• _Work item 1_
According to the passage about the American Legion Post 106 centennial, how much prize money will go to the top five winners of the art/poster contest?
• _Work item 2_
Reproduce the passage about the American Legion Post 106 centennial word for word, starting with "Capt. James B." and going on through "top five winners.".
• _Work item 3_
Write the next part of the passage about the American Legion Post 106 centennial, picking up right after its final sentence.

• _Given passage_
_ _ _ _ _ _ _

Capt. James B. Scarr American Legion Post 106 in Hasbrouck Heights, N.J., will celebrate its centennial in September 2019. To kick off its 100th anniversary celebration, Post 106 is conducting an art/poster contest with high school students in the area. And $600 in prize money will be awarded to the top five winners.
Post 106’s art/poster contest is challenging participants to create something that denotes the 100th anniversary of the post. Participants will upload a digital image of their artwork to the visitor’s section of Post 106’s Facebook page. From Feb. 16 to March 14 people can vote; winners will be decided by the most number of “likes.”
The winners of the contest will have their artwork featured alongside the post’s centennial timeline, which will be displayed inside the town’s public library. Members of the post are currently working with Hasbrouck Heights High School teachers and students to create that timeline. “We are excited to see what the high school students come up with,” said Post 106 First Vice Commander Patrick McCarthy.
Post 106 was chartered in September 1919 and is named after World War I Lt. James Bernard Scarr, who was posthumously promoted to captain. Scarr left his position as a teacher and athletic director at Hasbrouck Heights High School to serve in the Army. He was assigned to the 30th U.S. Infantry Third Division. On the evening of June 6, 1918, in France, Scarr was administering first aid to three wounded men when a high-explosive shell exploded nearby. Scarr was killed instantly; his broken watch marked the exact time of his death at 2:15 a.m.

_ _ _ _ _ _ _

• _Records_
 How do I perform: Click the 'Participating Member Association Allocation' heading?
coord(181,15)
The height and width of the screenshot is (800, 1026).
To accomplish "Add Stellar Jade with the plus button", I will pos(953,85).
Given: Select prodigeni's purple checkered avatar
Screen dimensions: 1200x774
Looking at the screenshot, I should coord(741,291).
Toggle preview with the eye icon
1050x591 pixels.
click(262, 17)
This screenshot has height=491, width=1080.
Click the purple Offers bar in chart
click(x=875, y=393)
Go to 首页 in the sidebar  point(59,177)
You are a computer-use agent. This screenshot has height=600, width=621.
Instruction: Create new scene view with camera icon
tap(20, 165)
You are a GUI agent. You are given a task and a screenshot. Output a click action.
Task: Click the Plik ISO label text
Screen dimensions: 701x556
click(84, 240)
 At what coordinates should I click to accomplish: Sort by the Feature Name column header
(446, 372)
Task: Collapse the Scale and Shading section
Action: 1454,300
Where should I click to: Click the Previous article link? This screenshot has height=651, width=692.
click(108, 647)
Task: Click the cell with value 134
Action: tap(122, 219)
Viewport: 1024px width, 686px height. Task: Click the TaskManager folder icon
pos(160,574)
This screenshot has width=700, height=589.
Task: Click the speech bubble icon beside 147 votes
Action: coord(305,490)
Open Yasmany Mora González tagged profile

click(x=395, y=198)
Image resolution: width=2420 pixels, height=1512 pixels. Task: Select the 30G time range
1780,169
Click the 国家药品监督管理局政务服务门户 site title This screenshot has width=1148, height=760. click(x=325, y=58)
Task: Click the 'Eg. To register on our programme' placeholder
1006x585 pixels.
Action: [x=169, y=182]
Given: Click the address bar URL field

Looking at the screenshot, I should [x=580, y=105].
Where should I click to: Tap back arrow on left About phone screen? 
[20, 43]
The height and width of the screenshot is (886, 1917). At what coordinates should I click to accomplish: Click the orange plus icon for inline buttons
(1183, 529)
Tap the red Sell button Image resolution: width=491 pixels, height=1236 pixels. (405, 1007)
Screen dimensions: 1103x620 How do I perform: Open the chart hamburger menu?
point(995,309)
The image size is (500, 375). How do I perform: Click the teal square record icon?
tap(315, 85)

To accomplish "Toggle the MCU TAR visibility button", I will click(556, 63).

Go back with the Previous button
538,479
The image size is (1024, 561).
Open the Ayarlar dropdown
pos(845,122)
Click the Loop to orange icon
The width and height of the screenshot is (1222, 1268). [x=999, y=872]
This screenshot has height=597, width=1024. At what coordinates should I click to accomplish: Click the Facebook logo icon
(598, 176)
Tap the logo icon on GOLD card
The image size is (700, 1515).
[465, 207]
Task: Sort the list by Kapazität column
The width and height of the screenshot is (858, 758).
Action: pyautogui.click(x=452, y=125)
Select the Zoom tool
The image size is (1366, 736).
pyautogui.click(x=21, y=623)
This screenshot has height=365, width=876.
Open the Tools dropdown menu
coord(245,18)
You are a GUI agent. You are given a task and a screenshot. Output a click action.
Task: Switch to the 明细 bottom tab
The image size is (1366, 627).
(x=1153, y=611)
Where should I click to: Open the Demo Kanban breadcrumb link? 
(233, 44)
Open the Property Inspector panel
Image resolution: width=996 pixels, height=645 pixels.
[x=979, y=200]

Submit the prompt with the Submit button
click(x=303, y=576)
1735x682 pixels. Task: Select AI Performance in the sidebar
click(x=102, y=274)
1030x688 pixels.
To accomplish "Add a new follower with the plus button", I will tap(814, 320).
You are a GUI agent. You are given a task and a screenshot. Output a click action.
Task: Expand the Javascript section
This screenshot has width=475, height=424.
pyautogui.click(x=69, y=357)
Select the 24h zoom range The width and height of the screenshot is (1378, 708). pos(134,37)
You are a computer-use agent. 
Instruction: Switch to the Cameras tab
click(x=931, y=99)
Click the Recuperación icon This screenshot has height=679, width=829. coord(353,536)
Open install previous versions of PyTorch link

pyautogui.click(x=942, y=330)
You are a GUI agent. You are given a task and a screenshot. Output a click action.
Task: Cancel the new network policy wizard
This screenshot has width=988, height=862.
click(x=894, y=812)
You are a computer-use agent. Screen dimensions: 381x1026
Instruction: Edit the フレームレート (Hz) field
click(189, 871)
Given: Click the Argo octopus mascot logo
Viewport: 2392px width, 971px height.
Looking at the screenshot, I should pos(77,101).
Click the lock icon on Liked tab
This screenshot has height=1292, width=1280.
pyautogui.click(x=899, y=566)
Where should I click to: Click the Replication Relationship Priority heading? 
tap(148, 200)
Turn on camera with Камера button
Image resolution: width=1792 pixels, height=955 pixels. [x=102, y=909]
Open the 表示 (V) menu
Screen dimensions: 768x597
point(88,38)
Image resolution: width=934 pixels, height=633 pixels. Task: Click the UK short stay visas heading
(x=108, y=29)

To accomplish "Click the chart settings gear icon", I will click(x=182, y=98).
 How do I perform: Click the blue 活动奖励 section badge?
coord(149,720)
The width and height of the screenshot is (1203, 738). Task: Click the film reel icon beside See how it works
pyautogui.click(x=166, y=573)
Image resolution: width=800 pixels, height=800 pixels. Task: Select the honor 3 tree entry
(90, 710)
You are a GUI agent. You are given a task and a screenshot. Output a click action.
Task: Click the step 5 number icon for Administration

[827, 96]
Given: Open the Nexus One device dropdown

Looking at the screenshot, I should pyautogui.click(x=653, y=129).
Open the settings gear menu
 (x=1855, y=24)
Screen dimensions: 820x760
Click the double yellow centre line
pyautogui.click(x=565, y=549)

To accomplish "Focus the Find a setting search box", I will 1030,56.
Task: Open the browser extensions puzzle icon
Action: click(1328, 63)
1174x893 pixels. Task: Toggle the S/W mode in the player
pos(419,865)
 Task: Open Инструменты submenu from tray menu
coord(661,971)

_ _ _ _ _ _ _

• _Answer section 1_
$600

• _Answer section 2_
Capt. James B. Scarr American Legion Post 106 in Hasbrouck Heights, N.J., will celebrate its centennial in September 2019. To kick off its 100th anniversary celebration, Post 106 is conducting an art/poster contest with high school students in the area. And $600 in prize money will be awarded to the top five winners.

• _Answer section 3_
Scarr’s younger brother who was wounded in the war, Francis J. Scarr, served as Post 106’s first commander.
McCarthy said the post was very active in its early years and that there’s “a lot of history intertwined between the post and the community.” The post sponsored boxing matches, a bowling league, junior baseball team, fairs, minstrel shows, dances and other entertainment all without a post home. Post 106 still doesn’t have a home; members meet at the senior center. In his research of Post 106, McCarthy was amazed to learn that 1922 Post Commander Albert E. Browne went on to serve as the mayor of Hasbrouck Heights from 1938-1944.